The thing about frustration is that when we deal with ourselves and others, we may not know which natural step to take next in order to relieve and remedy the situation. We may know that something doesn’t feel right inside and is causing us more harm than good, but there are many questions that we may ask internally or outwardly with responses that may or may never come.

Life presents a range of opportunity for growth and discovery. When we are confronted with a set back or something that feels impossible or cruel, we make a choice in how we react and decide to face it. We show up or we avoid. Coping mechanisms come to the surface and we want to scream, cry, and/or retreat into silence.

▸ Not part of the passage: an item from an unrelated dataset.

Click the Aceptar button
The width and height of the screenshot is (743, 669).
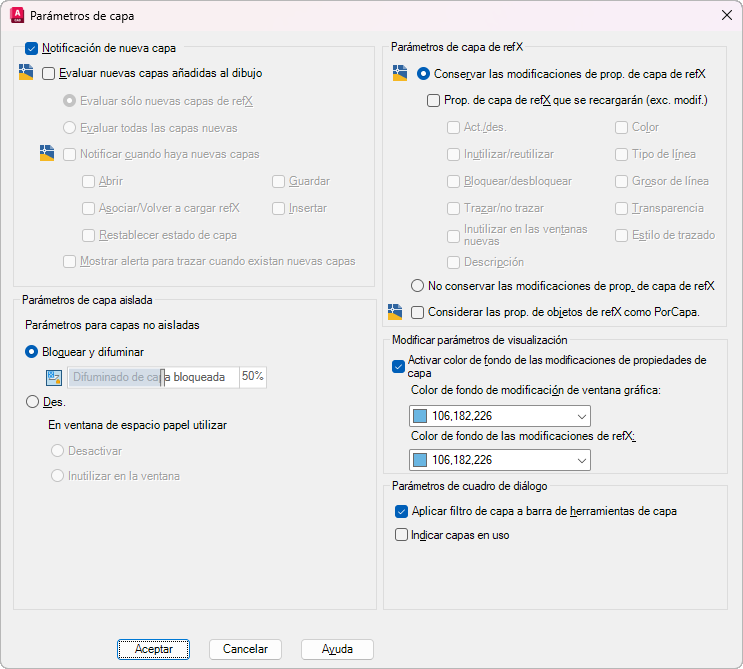[x=154, y=649]
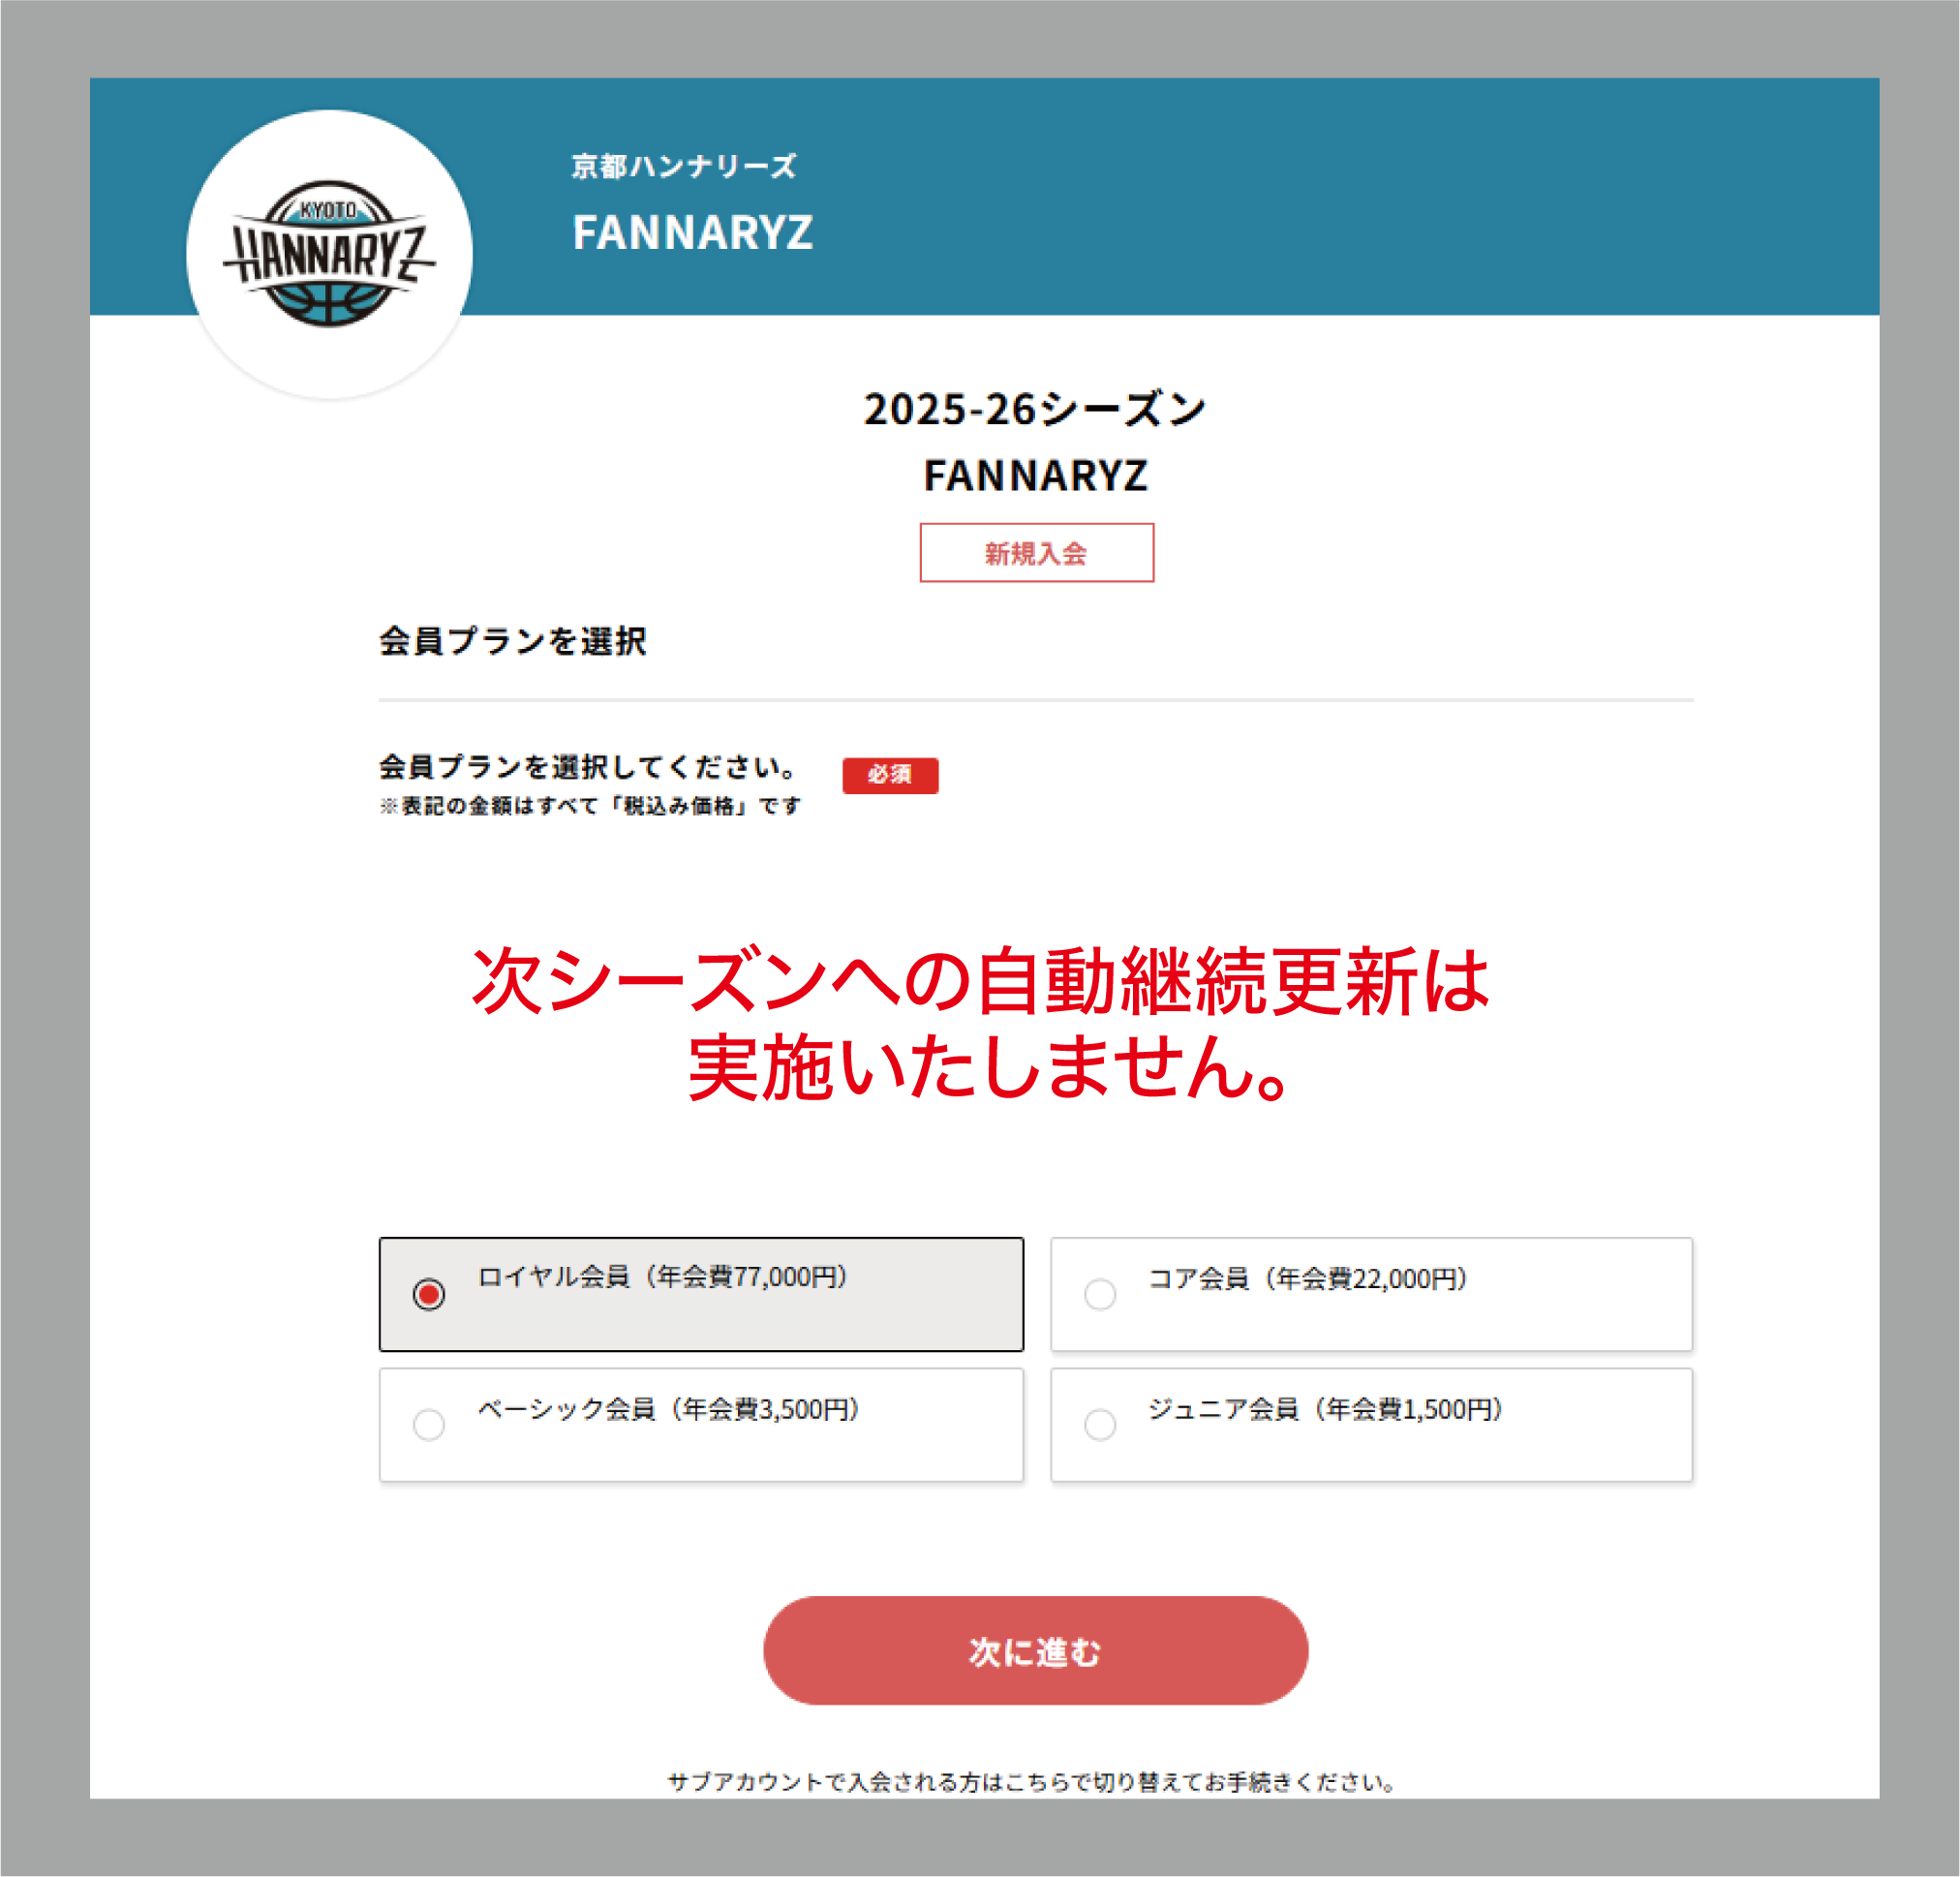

But something incredible happens. Our varying degrees of strength allow us to carry on, giving us solutions in the most unexpected ways, and it reveals to us that in order to understand the ease we have in some areas of our life, it is balanced out by areas of struggle. This is why frustration is ok. It lets us examine the parts of our life that need re-evaluation. It propels us to make changes and seek balance that feels more settling. It’s also good because it serves as an indicator that we need to give ourselves (and others) the attention we deserve. For too long we may have been crying out for help introspectively or making our frustration the frustration of others who would listen. We may find comfort in faith or self destructive behaviors; one that gives us hope as the other is a masking of despair. But at the end of the day, we are allowed to say we hurt, that we’re scared, and that we’re pushed to our limits. We’re allowed to say “I don’t know” and “I can’t deal with this right now.”

In adulthood, we are still learning manners; to be kinder to ourselves and others. We “lay in the bed that we make” and continuously clean up the messes we and/or others create in our lives. But if we accept the fact that frustration is a natural part of life, we can also accept that it’s temporary and will pass if we let it. Frustration is what leads us to the next natural step, equilibrium, and greater inner peace within our day to day living.